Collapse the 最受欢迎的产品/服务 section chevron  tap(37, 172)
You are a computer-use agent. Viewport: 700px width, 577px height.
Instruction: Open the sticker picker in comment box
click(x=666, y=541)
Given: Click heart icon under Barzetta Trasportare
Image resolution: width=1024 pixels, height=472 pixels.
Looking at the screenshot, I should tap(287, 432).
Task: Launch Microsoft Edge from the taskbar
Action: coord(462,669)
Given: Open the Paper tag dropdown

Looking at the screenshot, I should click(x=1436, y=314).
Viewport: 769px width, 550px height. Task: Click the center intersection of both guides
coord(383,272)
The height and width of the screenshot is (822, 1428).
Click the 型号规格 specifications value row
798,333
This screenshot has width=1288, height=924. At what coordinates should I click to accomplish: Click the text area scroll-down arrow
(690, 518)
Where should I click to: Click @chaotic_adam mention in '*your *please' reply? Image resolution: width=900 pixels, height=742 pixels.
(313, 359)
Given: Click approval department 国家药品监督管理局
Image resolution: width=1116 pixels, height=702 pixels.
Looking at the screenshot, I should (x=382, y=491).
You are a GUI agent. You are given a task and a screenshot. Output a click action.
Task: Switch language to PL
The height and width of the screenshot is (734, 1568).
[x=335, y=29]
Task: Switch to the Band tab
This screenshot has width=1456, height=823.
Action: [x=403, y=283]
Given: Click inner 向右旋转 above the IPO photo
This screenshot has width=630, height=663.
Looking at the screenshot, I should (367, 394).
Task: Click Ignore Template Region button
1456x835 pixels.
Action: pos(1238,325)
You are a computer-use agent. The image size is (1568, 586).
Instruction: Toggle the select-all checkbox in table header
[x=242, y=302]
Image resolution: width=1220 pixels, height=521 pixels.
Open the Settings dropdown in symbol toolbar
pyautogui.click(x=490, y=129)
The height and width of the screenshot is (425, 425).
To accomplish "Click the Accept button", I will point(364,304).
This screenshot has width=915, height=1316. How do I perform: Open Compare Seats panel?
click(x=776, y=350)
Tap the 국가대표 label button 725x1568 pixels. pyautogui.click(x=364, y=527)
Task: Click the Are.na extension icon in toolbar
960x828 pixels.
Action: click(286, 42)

Given task:
Put the lines of the items, from the first line through the line containing "I will point(364,304).", into a Markdown table with the columns Row and Item line. Leave out blank lines.

The response:
| Row | Item line |
|---|---|
| 1 | Collapse the 最受欢迎的产品/服务 section chevron  tap(37, 172) |
| 2 | You are a computer-use agent. Viewport: 700px width, 577px height. |
| 3 | Instruction: Open the sticker picker in comment box |
| 4 | click(x=666, y=541) |
| 5 | Given: Click heart icon under Barzetta Trasportare |
| 6 | Image resolution: width=1024 pixels, height=472 pixels. |
| 7 | Looking at the screenshot, I should tap(287, 432). |
| 8 | Task: Launch Microsoft Edge from the taskbar |
| 9 | Action: coord(462,669) |
| 10 | Given: Open the Paper tag dropdown |
| 11 | Looking at the screenshot, I should click(x=1436, y=314). |
| 12 | Viewport: 769px width, 550px height. Task: Click the center intersection of both guides |
| 13 | coord(383,272) |
| 14 | The height and width of the screenshot is (822, 1428). |
| 15 | Click the 型号规格 specifications value row |
| 16 | 798,333 |
| 17 | This screenshot has width=1288, height=924. At what coordinates should I click to accomplish: Click the text area scroll-down arrow |
| 18 | (690, 518) |
| 19 | Where should I click to: Click @chaotic_adam mention in '*your *please' reply? Image resolution: width=900 pixels, height=742 pixels. |
| 20 | (313, 359) |
| 21 | Given: Click approval department 国家药品监督管理局 |
| 22 | Image resolution: width=1116 pixels, height=702 pixels. |
| 23 | Looking at the screenshot, I should (x=382, y=491). |
| 24 | You are a GUI agent. You are given a task and a screenshot. Output a click action. |
| 25 | Task: Switch language to PL |
| 26 | The height and width of the screenshot is (734, 1568). |
| 27 | [x=335, y=29] |
| 28 | Task: Switch to the Band tab |
| 29 | This screenshot has width=1456, height=823. |
| 30 | Action: [x=403, y=283] |
| 31 | Given: Click inner 向右旋转 above the IPO photo |
| 32 | This screenshot has width=630, height=663. |
| 33 | Looking at the screenshot, I should (367, 394). |
| 34 | Task: Click Ignore Template Region button |
| 35 | 1456x835 pixels. |
| 36 | Action: pos(1238,325) |
| 37 | You are a computer-use agent. The image size is (1568, 586). |
| 38 | Instruction: Toggle the select-all checkbox in table header |
| 39 | [x=242, y=302] |
| 40 | Image resolution: width=1220 pixels, height=521 pixels. |
| 41 | Open the Settings dropdown in symbol toolbar |
| 42 | pyautogui.click(x=490, y=129) |
| 43 | The height and width of the screenshot is (425, 425). |
| 44 | To accomplish "Click the Accept button", I will point(364,304). |